ABOUT THIS BOOK
The history of the railroad conquest of the West is well known, but the impact of western railroads on Native Americans has largely been ignored. Richard Frost examines the profound effects that the coming of trains had on Pueblo Indians in New Mexico's Rio Grande Valley. The arrival of the railroad was a social and cultural tsunami. It destroyed or damaged crops, livestock, irrigation ditches, community autonomy, privacy, and well-being. The trains brought lawyers, speculators, politicians, missionaries, anthropologists, timber thieves, health seekers, and government servants. American colonialism abetted the railroads, so that the Pueblos faced land and water confiscation, court cases, compulsory American education, and other transgressions. To be sure, the trains also brought farm tools, clothing for children, and customers for Pueblo pottery; but these were comparatively marginal benefits.

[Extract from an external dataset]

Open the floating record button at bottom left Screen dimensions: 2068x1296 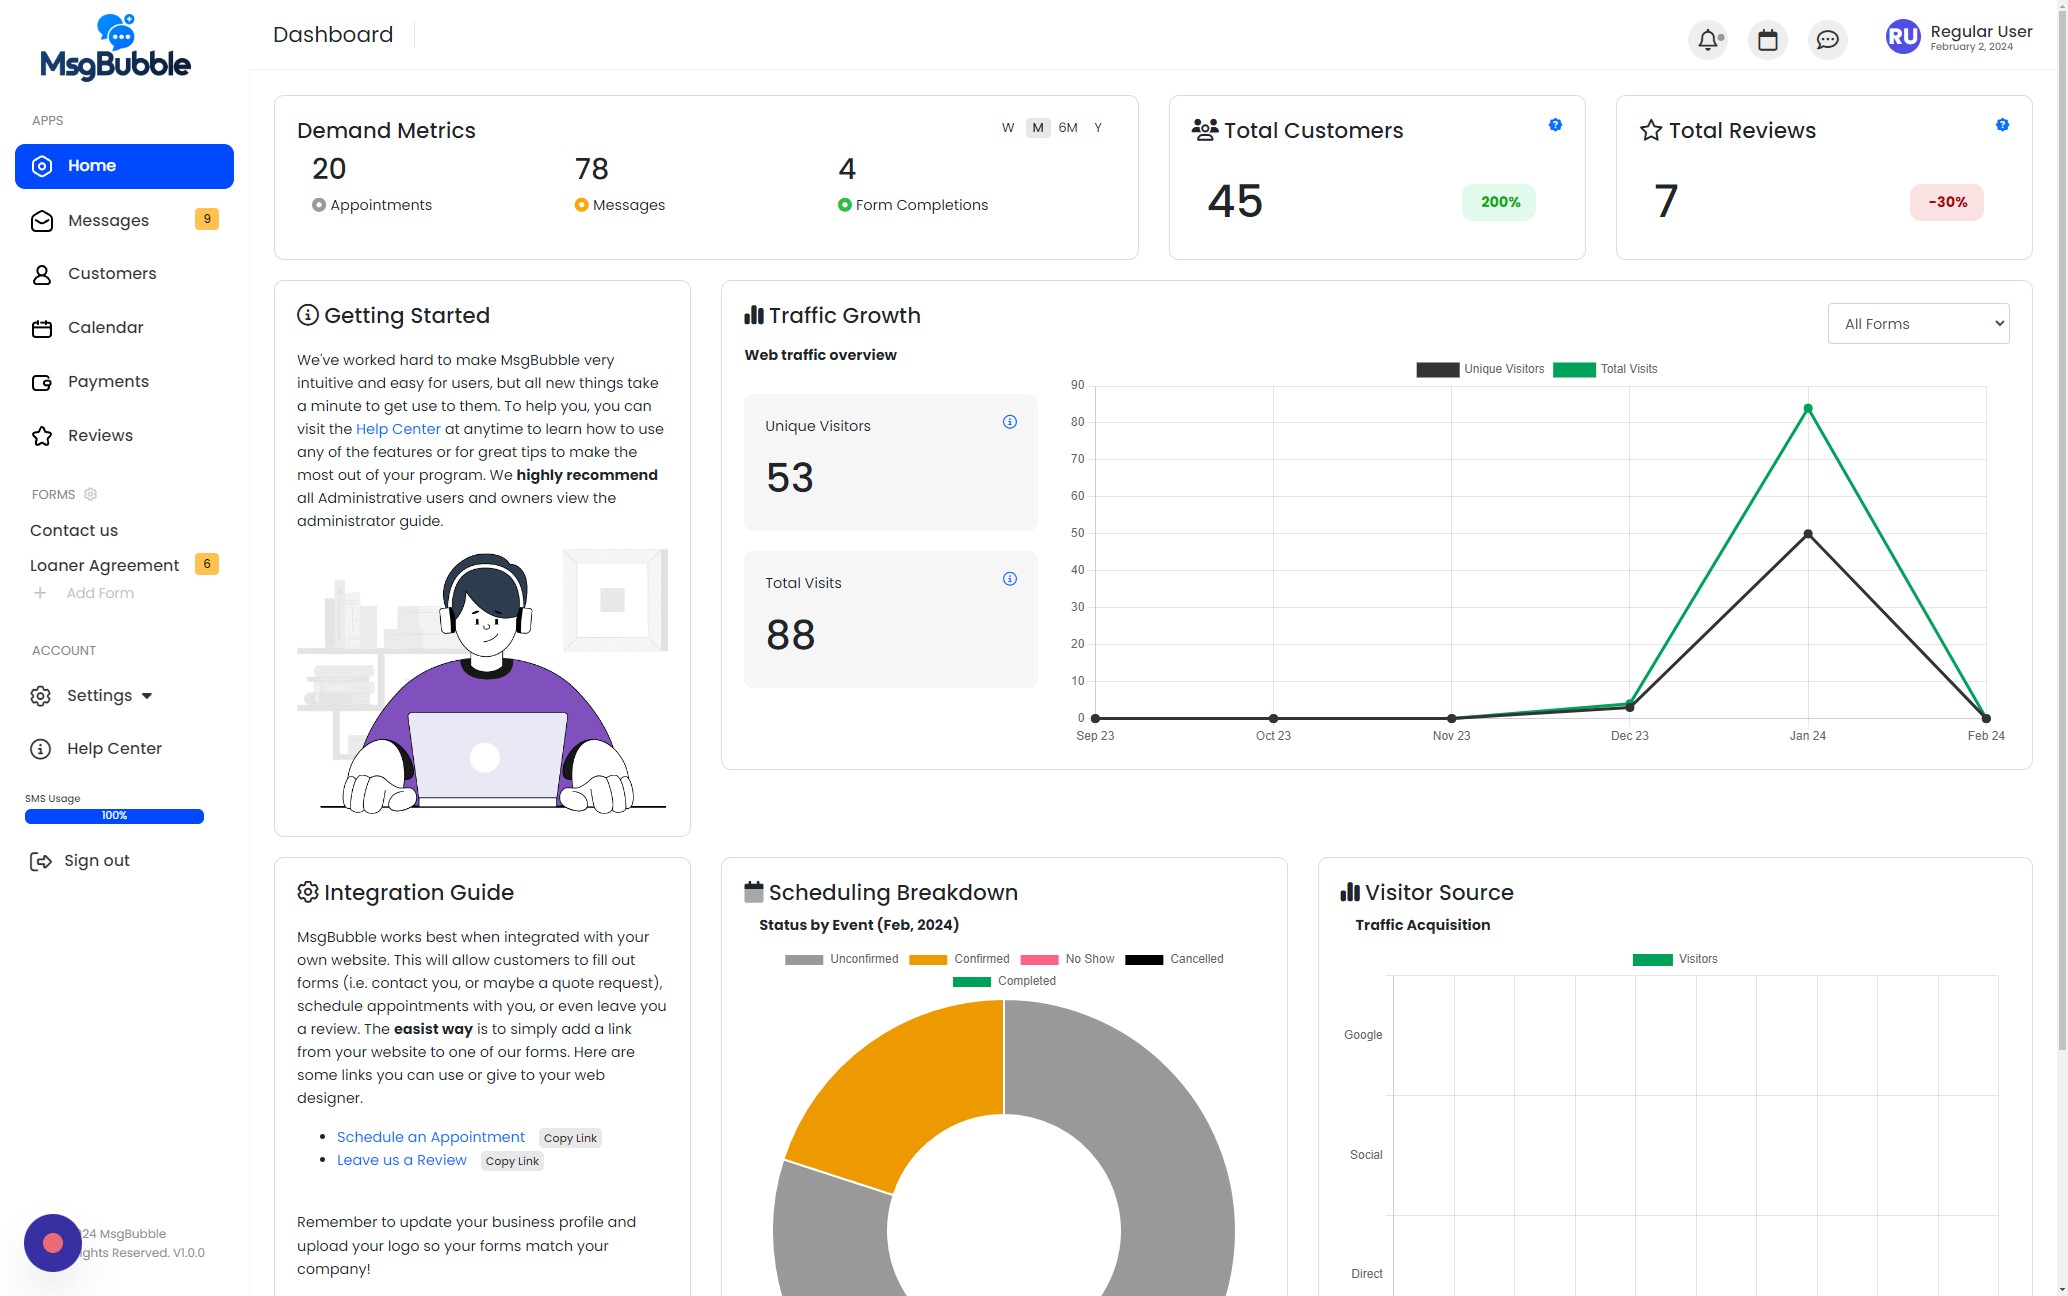[x=53, y=1242]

The Pueblo communities responded variously, though mostly conservatively to sustain their traditional communities. This book spotlights two very different responses. Santo Domingo's reaction was hostile, but Laguna chose accommodation. These reactions reveal previously overlooked aspects of these pueblos’ histories that provide compelling reasons behind their varying responses. The book also analyzes the self-contradictory nature of Pueblo constitutional law from 1876 to 1913 and describes conflicted Bureau of Indian Affairs treatment of the Pueblos in the late nineteenth and early twentieth centuries. Each in turn had fateful consequences.